Shares were off more than 20 percent on the results after closing down about 1.5 percent for the day to $22.96. The company had a recent market capitalization of $26.57 billion.
Snap, which calls itself a camera company, reported revenue for the three months through March of $149.65 million, up 286 percent from the year-ago period. Analysts on average expected revenue of $157.98 million for the quarter.
The company saw net losses widen to $2.21 billion, or $2.31 a share, from about $104.58 million, or 14 cents a share. Analysts had forecast a loss of 19 cents a share. The company attributed about $2 billion of those losses to stock-based compensation plans, including an award to chief executive officer Evan Spiegel.
Adjusted earnings before interest, taxes, depreciation and amortization for the quarter widened more than 100 percent to a loss of $188.24 million.
Amid the financial results, the company shed light on some key performance metrics for the quarter. Its daily active user base rose 36 percent from the year-ago period to 166 million in the March quarter. Average revenue per user rose 181 percent to 90 cents.
“I think the big issue with advertising over the next decade is going to be education,” Spiegel said on a call with analysts. “I think, now really, it’s an education process and I think early adopters are seeing great results and so we’ve just got to keep showing people how Snap can work for them and drive ROI.”

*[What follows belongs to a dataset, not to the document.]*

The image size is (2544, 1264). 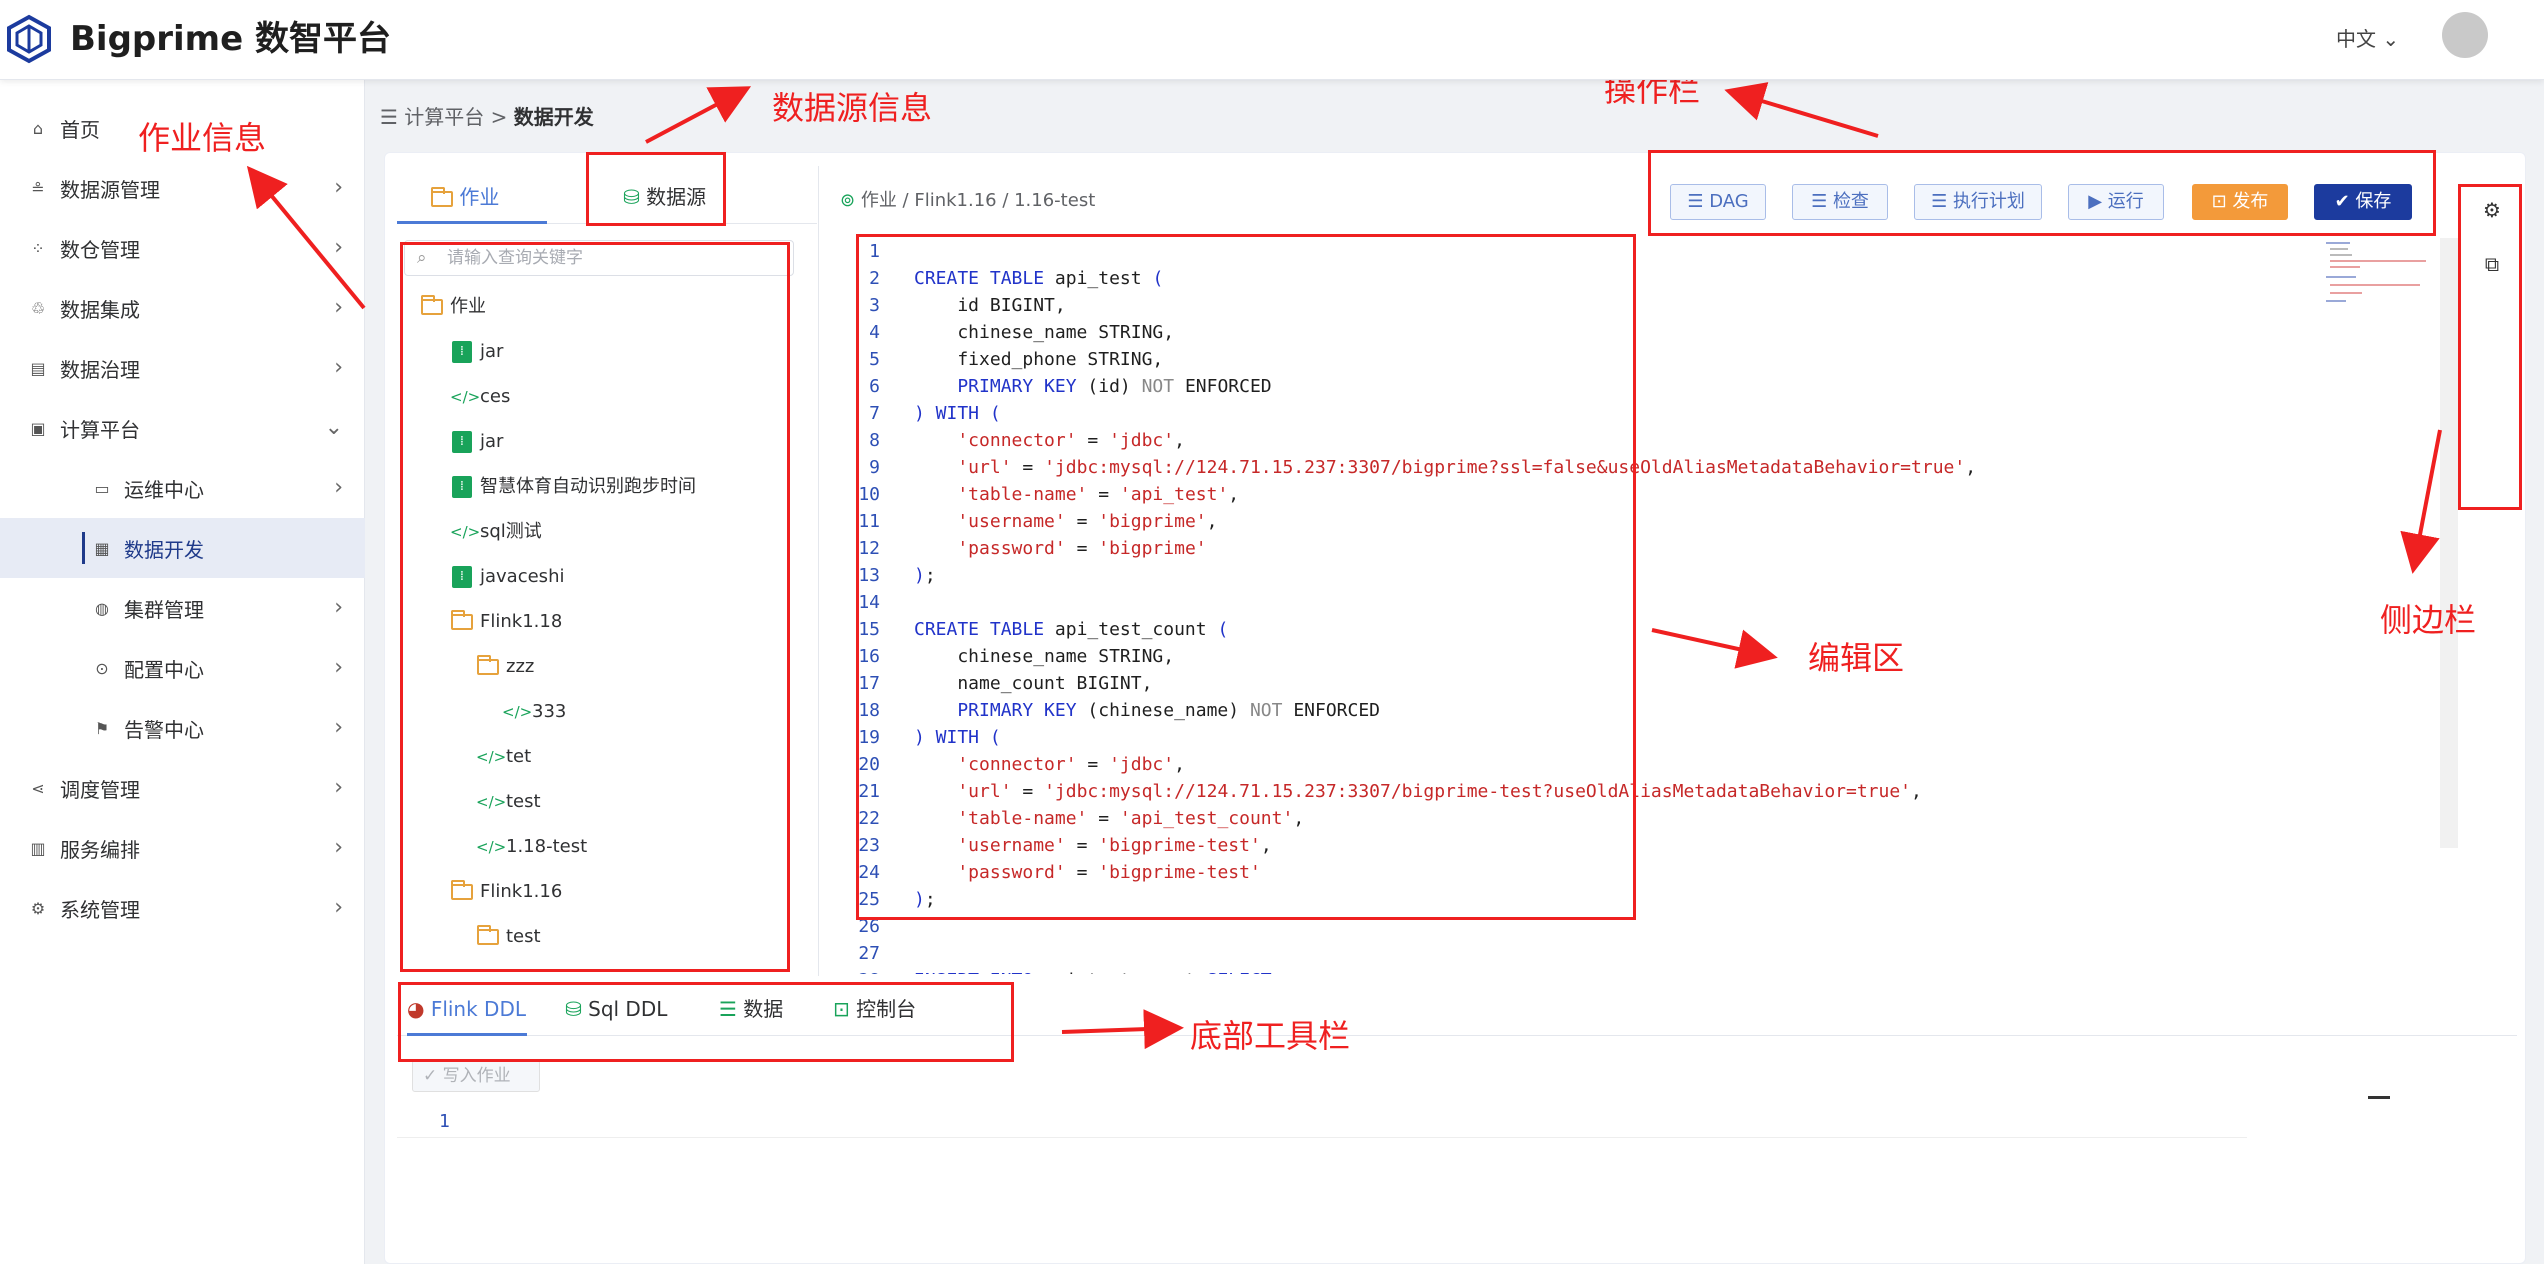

Chief strategy officer Imran Khan said during the call that users are spending more than 30 minutes a day on Snapchat, driven by a surge in content. He pointed specifically to the company’s Oscars content, which he said generated more than 250,000 submissions from users, garnering more than 21 million unique views.
On the advertising side, Khan told analysts the company is focused on product enhancements, buildout of tools for both large and small advertisers and helping brands measure the effectiveness of their ads on Snapchat.
The executive mentioned the company’s Snap to Store feature, which lets advertisers track traffic from the app into their stores, as one of several examples of how the company is partnering and helping advertisers. Retailer Hollister ran a holiday campaign on Snapchat and within seven days saw more than 63,000 users visit one of their U.S. stores, according to Khan.
The overall business remains in investment mode, chief financial officer Drew Vollero said during the call.
The company’s lone physical product, its camera-enabled Spectacles, remains a “modest” business, Vollero said, and brought in a little more than $8 million for the quarter.
Snap didn’t provide any financial guidance for the current quarter and nor did executives offer much of a glimpse into the product pipeline.
“I think at this point, we’re kind of famous on not giving guidance on the product pipeline.…It should be a fun rest of the year,” Spiegel said.